### ASSIGNMENT
Filter the entries for the string "computer". Copy each line that has it.

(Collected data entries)
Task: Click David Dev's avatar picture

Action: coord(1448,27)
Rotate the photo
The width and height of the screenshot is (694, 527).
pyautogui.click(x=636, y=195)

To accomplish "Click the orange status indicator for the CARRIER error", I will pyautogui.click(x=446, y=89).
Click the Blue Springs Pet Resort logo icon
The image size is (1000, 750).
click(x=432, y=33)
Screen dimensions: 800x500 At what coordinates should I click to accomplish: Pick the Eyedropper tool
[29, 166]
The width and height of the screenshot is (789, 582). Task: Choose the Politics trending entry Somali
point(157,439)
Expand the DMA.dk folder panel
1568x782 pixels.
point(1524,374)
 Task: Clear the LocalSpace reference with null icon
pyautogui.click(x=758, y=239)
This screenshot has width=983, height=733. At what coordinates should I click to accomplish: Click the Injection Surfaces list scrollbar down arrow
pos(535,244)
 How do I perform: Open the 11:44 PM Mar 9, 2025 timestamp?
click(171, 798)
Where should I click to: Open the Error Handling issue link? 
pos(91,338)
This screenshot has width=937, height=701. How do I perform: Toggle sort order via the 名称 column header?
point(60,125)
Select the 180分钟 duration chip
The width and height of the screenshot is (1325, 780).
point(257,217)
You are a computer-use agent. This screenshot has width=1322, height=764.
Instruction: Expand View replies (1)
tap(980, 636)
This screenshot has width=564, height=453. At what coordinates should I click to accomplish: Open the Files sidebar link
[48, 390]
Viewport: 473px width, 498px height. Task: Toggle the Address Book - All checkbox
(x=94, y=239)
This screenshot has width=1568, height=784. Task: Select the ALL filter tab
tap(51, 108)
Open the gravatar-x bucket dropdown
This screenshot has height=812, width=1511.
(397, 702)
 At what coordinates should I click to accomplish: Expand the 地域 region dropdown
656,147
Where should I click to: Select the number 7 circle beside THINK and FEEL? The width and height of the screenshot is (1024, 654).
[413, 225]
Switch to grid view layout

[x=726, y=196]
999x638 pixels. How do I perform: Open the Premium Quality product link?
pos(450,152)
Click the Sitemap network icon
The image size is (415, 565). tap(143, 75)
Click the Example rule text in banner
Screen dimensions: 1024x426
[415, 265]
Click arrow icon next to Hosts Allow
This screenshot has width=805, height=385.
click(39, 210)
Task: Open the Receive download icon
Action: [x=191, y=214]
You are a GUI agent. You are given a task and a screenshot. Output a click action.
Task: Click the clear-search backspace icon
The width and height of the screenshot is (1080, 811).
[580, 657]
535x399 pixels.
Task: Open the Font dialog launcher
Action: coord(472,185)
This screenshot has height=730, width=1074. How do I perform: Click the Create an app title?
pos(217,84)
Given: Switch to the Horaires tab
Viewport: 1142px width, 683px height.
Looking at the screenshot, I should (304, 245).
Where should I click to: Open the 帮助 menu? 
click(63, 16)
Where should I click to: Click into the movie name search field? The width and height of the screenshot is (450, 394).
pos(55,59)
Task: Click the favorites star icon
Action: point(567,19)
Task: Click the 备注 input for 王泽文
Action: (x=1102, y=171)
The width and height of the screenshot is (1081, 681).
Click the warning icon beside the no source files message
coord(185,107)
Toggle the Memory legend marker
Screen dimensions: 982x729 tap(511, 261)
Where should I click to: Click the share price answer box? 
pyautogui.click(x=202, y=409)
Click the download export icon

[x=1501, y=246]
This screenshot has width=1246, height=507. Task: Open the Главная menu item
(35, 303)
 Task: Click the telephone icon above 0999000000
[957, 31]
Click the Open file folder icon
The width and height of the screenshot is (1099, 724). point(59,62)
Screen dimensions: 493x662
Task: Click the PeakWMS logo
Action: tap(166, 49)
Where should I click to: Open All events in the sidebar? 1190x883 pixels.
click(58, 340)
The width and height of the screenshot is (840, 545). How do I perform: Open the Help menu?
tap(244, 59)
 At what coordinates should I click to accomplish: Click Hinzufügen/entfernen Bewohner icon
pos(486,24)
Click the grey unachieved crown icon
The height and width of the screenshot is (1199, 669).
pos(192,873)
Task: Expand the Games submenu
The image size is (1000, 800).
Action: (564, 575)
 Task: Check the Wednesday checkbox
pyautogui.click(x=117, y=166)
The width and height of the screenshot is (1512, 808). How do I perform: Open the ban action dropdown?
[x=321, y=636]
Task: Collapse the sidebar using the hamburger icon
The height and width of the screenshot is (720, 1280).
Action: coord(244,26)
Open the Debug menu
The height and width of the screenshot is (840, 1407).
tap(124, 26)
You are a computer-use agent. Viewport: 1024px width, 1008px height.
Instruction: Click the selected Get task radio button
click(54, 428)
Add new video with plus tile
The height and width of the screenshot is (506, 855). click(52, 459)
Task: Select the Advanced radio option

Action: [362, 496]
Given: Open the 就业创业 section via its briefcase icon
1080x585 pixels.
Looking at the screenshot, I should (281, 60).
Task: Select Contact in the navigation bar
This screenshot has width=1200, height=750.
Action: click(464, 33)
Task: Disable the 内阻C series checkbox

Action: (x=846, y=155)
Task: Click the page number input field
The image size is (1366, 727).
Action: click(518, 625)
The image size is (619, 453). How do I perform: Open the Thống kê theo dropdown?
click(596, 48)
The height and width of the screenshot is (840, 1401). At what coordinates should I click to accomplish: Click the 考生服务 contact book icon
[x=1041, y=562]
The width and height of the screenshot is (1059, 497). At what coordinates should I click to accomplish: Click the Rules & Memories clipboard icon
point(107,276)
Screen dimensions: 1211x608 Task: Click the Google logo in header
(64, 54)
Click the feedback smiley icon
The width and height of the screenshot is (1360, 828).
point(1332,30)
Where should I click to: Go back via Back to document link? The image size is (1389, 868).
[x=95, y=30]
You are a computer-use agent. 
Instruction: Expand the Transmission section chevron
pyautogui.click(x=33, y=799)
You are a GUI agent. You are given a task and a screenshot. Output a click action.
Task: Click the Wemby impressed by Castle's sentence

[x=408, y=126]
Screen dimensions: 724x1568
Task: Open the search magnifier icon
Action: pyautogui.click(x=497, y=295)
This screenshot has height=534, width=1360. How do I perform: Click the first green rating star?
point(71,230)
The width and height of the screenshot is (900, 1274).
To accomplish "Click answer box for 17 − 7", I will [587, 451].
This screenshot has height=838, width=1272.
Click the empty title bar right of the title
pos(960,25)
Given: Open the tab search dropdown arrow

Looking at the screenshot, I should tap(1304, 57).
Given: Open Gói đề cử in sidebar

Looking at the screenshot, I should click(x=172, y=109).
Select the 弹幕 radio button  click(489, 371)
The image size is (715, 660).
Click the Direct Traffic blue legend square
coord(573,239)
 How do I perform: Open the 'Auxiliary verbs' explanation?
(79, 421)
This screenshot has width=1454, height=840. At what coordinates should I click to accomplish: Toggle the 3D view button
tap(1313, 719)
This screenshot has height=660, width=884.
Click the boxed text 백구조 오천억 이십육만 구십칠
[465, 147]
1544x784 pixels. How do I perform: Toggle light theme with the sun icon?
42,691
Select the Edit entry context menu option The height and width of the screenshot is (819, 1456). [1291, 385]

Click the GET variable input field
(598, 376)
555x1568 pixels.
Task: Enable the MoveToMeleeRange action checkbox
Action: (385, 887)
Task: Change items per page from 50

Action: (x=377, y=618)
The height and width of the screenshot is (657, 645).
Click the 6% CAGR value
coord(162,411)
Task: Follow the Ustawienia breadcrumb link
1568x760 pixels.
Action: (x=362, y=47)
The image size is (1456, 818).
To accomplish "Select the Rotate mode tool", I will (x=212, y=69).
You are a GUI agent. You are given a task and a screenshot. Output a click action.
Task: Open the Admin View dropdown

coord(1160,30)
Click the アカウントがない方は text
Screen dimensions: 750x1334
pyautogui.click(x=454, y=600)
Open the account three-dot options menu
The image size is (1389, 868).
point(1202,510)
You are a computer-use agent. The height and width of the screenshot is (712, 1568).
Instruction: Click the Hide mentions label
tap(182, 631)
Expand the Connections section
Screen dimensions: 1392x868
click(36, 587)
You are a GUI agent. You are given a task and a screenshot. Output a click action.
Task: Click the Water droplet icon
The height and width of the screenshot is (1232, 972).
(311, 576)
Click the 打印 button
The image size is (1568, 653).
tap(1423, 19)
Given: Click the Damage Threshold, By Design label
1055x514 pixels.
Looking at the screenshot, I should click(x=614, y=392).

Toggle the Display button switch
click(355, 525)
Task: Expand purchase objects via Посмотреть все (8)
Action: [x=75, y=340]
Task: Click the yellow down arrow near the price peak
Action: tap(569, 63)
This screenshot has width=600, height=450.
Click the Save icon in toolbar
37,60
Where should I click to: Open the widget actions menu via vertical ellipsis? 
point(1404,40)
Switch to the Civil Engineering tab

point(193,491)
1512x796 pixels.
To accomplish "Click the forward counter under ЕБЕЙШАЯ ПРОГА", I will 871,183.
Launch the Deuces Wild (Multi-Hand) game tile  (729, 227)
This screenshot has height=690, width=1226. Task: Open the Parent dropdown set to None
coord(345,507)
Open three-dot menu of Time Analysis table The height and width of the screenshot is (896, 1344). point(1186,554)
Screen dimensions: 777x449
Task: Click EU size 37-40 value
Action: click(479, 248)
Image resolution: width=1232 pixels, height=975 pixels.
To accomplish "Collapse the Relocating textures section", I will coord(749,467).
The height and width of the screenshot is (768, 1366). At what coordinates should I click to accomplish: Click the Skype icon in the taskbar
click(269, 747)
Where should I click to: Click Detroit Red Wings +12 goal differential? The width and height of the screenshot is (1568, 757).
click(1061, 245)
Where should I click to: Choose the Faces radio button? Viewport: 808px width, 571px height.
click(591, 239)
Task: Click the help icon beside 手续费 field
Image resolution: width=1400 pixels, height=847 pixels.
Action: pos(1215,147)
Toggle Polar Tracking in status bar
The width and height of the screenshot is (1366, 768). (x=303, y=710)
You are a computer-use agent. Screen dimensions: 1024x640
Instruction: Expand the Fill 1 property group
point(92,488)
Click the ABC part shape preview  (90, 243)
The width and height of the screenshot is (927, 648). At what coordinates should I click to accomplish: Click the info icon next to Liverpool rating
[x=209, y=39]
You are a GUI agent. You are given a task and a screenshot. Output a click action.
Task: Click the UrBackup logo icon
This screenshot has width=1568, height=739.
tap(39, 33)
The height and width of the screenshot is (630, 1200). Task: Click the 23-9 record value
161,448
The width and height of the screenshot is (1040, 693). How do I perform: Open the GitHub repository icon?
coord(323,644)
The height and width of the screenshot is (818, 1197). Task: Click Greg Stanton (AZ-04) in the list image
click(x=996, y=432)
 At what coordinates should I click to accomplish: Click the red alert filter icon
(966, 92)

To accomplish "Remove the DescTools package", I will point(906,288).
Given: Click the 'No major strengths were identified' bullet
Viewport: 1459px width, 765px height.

### ANSWER AREA
You are a computer-use agent. This screenshot has width=1322, height=764.
You are a computer-use agent. Viewport: 1024px width, 1008px height.
You are a computer-use agent. 
You are a computer-use agent. The height and width of the screenshot is (712, 1568).
You are a computer-use agent. Screen dimensions: 1024x640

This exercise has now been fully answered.